### Selection

Congress Still Has Work to Do Before November
Congress adjourned on July 14 for a seven week District Work Period and will return on September 6. The House will gavel back into session next week for a lightning four week session, and the Senate for a five week session. Both chambers will return to Washington after the November elections for a lame duck session. They are both scheduled to adjourn again on December 16, but could do so earlier depending on the election results.
Congress’ Fall To Do List
The biggest item on Congress’ agenda is completion of the12 annual appropriations bills, which often are rolled into a large spending package or “omnibus.” The fiscal year ends on September 30, so Members will have to pass a government funding bill before then. If not, the government will shut down at 12 a.m. on October 1.

### Set problem 1
Answer these questions from the passage on Congress's fall agenda:
(a) On what date will Congress return from its District Work Period?
(b) On what date are both chambers scheduled to adjourn again?
(c) At what time and on what date will the government shut down if no funding bill passes?
### Set problem 2
Carry the passage on Congress's fall agenda forward from its final sentence.

### Data lines
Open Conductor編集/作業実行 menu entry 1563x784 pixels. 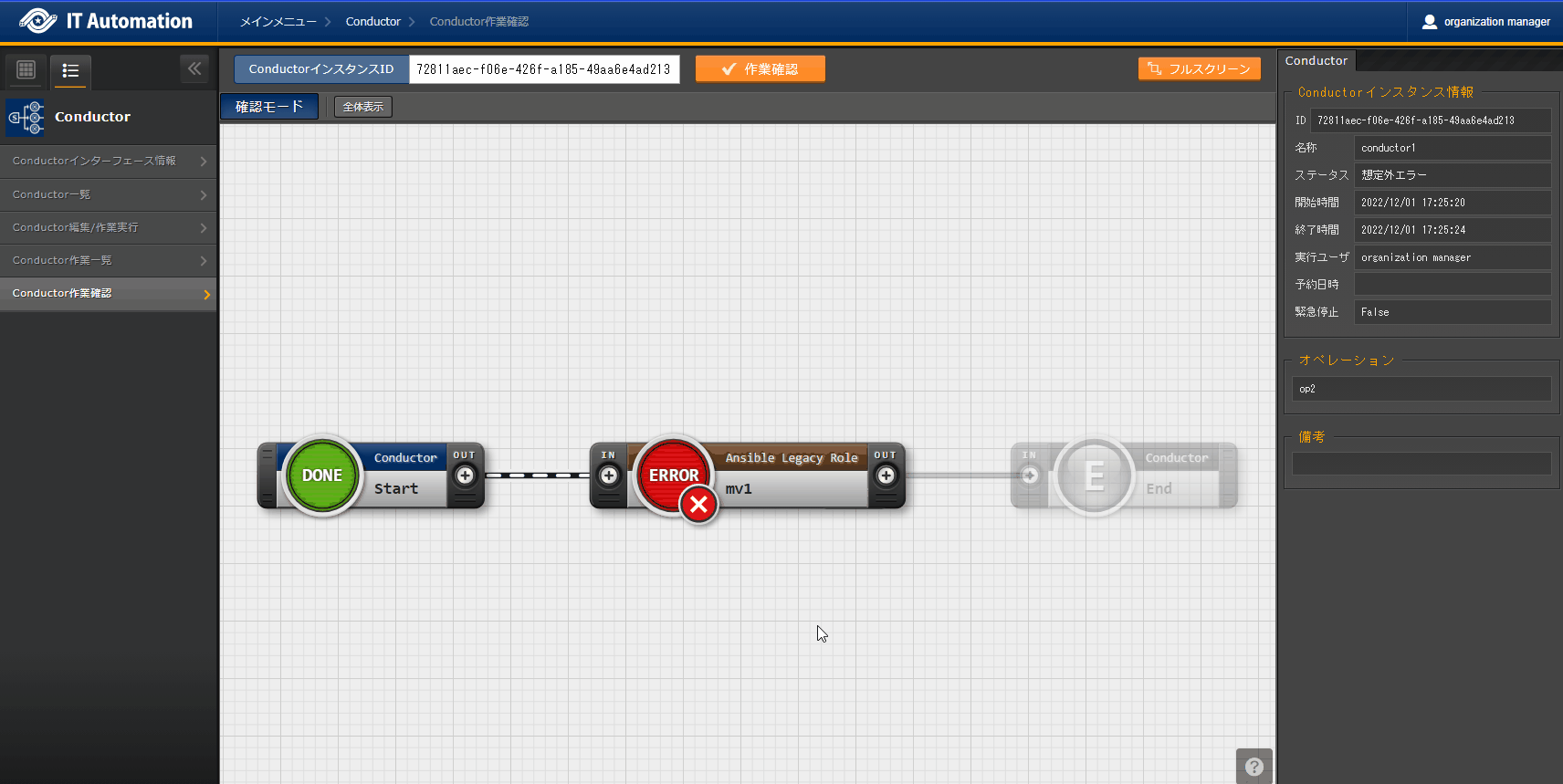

### Written answer 1
(a) September 6.
(b) December 16.
(c) At 12 a.m. on October 1.

### Written answer 2
The prospects, however, look grim that an omnibus can make it to the President’s desk by September 30. The annual appropriations process has stalled in both the House and the Senate. Neither chamber has passed a budget, nor have they passed even half of the 12 annual appropriations bills. Therefore, when Congress returns in September, Republican leadership will most likely move a continuing resolution (CR)—a provision that simply extends the current spending levels, programs and restrictions without change—either through the election or into 2017. The Freedom Caucus, the more conservative wing of the Republican Party, will oppose the CR because it is not regular order and, in order to pass the Senate,the CR will have to be written to the higher Bipartisan Budget Act numbers (rather than the original sequester levels that the Freedom Caucus wants). Speaker Ryan and Majority Leader McConnell will have to work with Democrats to get enough votes for passage. Accordingly, Democrats will have important buy-ins on the length of the CR (whether it just goes through the election or into 2017) and any additional riders, like Zika funding.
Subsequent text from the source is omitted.